Claims frequency as a cost driver
In anticipation of higher travel insurance costs in the post-Covid era, EA’s Abgrall explains that the pandemic has had significant impact on the travel insurance business model as one of its key drivers of price is claims frequency, which increased during Covid. “Repatriations, for example, became more complex, and searching for specialised facilities equipped to treat Covid patients was time-consuming,” she noted. Nonetheless, she asserts: “While we may see increased prices as a result of these increased costs, we don’t anticipate that peace of mind will become unaffordable for the average family in the wake of the pandemic.”
TuGo’s Brad Dance assures ITIJ that added variables do increase the costs of travel insurance. He also confirmed: “There’s increasing need for specialised, targeted products rather than a one-size-fits-all approach. Add-on features that ensure customised coverage do inevitably mean higher costs.” But, he added: “The demand for travel can also create a competitive environment that drives prices down, including the cost of basic insurance.”
Contraction of the industry
Speaking at the World Travel & Tourism Council’s Annual Global Summit 2021 in Cancun, President and CEO Gloria Guevara emphasised that the Covid pandemic eliminated 62 million jobs in the travel industry worldwide (out of a total of 330 million jobs): “An economic impact 18 times stronger than the impact of the global financial crisis that occurred in 2008,” she stated.

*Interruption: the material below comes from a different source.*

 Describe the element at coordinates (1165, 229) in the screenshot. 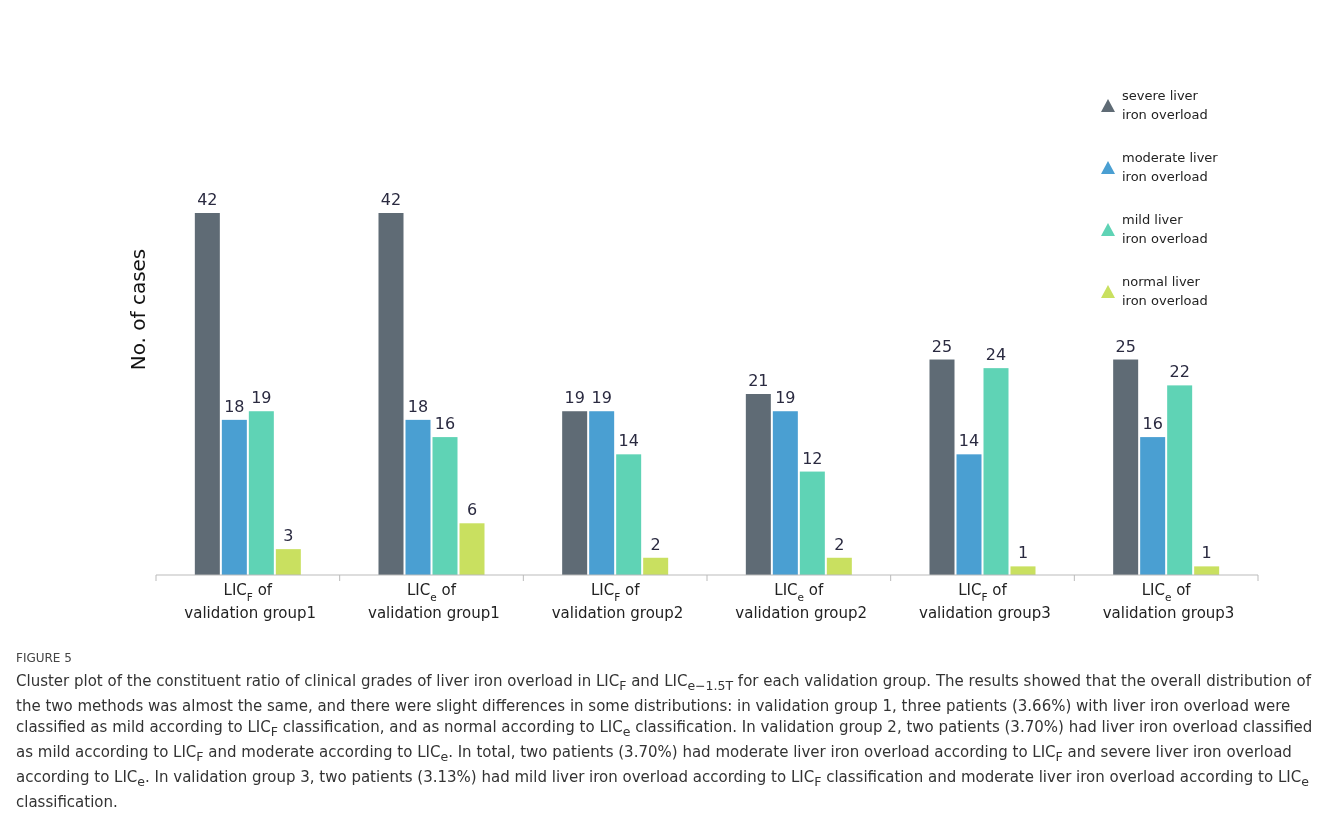

I see `legend-label: mild liver iron overload` at that location.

And that threat of job losses persists. It’s not over, as many existing jobs are currently sustained by government retention or stimulus schemes that won’t last forever. And given the structure of travel insurance, it is only reasonable to believe that most of the losses that have occurred, or are yet to occur, will be among smaller businesses, i.e., independent travel agencies and insurance brokers’ offices, which are more vulnerable to seasonal losses than multinational companies. Absent of government stimulus programmes, their future remains a question: where will they fit into a reconfigured travel insurance landscape?
Dance confirms that the Canadian market has contracted, with larger employers buying up smaller to medium-sized ones, and this will likely continue. “But, there will be significant opportunities coming out of Covid, with all the pent-up demand,” he added, “We expect the market to expand, with a flood of companies trying to gain a foothold and cash in on the opportunity.”

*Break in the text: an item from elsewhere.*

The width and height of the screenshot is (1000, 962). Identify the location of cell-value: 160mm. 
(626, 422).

Abgrall also admits that ‘this has certainly been a difficult time for EA partners, [but] the attrition will be short-lived and there are already signs of a surge in travel bookings in the US, which should help revive the industry’.
Temperton further observes that there have been a number of smaller operators going out of business as they did not have the assets to cover all the refunds for the cancellations that occurred: “However, the travel industry as a whole should recover without changing too significantly – although it is impossible to predict exactly how it will be affected moving forward,” she reasoned.
Where the travel industry moves from this point – following the cataclysm that just occurred – is no sure thing. But, in plotting a course for the future, the best first step might well be to look back and, in doing so, get it right. Or, in the more elegant prose of George Santayana, Spanish/American philosopher, poet, novelist and teacher: “Those who cannot remember the past are condemned to repeat it.”